Effects of diet management based on intelligent food composition display and identification analysis technology in stroke patients
10.3760/cma.j.cn115682-20220107-00099
- VernacularTitle:基于智能食物成分展示和识别分析技术的膳食管理在脑卒中患者中的应用
- Author:
Xin LIN
1
;
Shihua CAO
;
Fei WANG
;
Yue LIU
;
Shengli WANG
Author Information
1. 蚌埠市第三人民医院全科医学科,蚌埠 233000
- Keywords:
Stroke;
Diet therapy;
Food composition analysis;
Diet structure
- From:
Chinese Journal of Modern Nursing
2022;28(20):2714-2720
- CountryChina
- Language:Chinese
-
Abstract:
Objective:To explore the effect of diet management based on food composition display and identification analysis technology in improving the diet structure and knowledge of stable stroke patients.Methods:From January to September 2021, convenience sampling was used to select 110 patients with stable stroke in the Third the People's Hospital of Bengbu as the research object. According to the random number table method, every four patients were set as a group according to the order of admission. According to the size of random numbers generated in SPSS software, the patients were divided into the intervention group and the control group, with 55 cases in each group.
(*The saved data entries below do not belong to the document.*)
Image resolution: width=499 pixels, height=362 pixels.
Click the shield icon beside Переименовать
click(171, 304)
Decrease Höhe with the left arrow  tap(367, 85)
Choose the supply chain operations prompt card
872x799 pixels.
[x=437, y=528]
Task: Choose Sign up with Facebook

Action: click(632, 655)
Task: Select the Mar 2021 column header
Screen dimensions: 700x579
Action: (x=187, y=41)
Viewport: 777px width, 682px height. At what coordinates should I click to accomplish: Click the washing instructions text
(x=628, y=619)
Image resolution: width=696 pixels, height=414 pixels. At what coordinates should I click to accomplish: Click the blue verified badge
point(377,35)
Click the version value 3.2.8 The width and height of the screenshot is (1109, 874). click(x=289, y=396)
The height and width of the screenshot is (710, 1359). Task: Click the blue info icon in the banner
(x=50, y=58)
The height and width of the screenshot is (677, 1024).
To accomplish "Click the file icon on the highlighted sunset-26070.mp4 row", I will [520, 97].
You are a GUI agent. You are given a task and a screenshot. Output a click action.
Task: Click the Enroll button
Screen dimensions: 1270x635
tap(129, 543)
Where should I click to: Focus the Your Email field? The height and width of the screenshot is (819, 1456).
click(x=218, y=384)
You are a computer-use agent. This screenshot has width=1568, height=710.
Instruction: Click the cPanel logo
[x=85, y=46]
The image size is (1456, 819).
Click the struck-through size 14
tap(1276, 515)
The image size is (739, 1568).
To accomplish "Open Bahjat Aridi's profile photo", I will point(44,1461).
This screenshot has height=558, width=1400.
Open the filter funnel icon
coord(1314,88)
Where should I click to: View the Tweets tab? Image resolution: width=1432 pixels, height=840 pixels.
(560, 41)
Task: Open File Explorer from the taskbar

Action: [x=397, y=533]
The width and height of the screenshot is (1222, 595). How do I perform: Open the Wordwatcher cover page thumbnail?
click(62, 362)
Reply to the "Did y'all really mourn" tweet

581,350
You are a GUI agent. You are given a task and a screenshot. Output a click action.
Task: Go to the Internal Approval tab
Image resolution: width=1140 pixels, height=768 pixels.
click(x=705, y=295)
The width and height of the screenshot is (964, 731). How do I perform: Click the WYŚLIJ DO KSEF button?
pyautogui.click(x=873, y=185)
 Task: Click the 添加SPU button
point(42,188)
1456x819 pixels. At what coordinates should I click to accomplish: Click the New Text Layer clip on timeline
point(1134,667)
The control group was given routine diet guidance, and the intervention group was given diet management based on intelligent food component display and identification analysis technology on the basis of the control group. The diet structure, body composition and diet knowledge of the two groups before and after the intervention were compared.Results:After the intervention, the body mass index and body fat percentage of the intervention group were lower than those of the control group, and the differences were statistically significant ( P<0.05) . The diet intake of energy, carbohydrates, protein, vitamin C, dietary fiber, calcium, iron, and potassium in the intervention group were higher than those in the control group, and the fat and cholesterol were less than those in the control group, and the differences were statistically significant ( P<0.05) . The proportion of adequate intake of fruits and vegetables in the intervention group were higher than those in the control group, and the differences were statistically significant ( P<0.05) . The diet knowledge of the patients in the intervention group was higher than that in the control group, and the difference was statistically significant ( P<0.05) . Conclusions:The application of food composition display and identification analysis technology in the nutrition intervention of stable stroke patients can change the diet structure, body composition and food nutrition knowledge of such patients, help patients with diet self-management, change the patient's health status and promote disease recovery.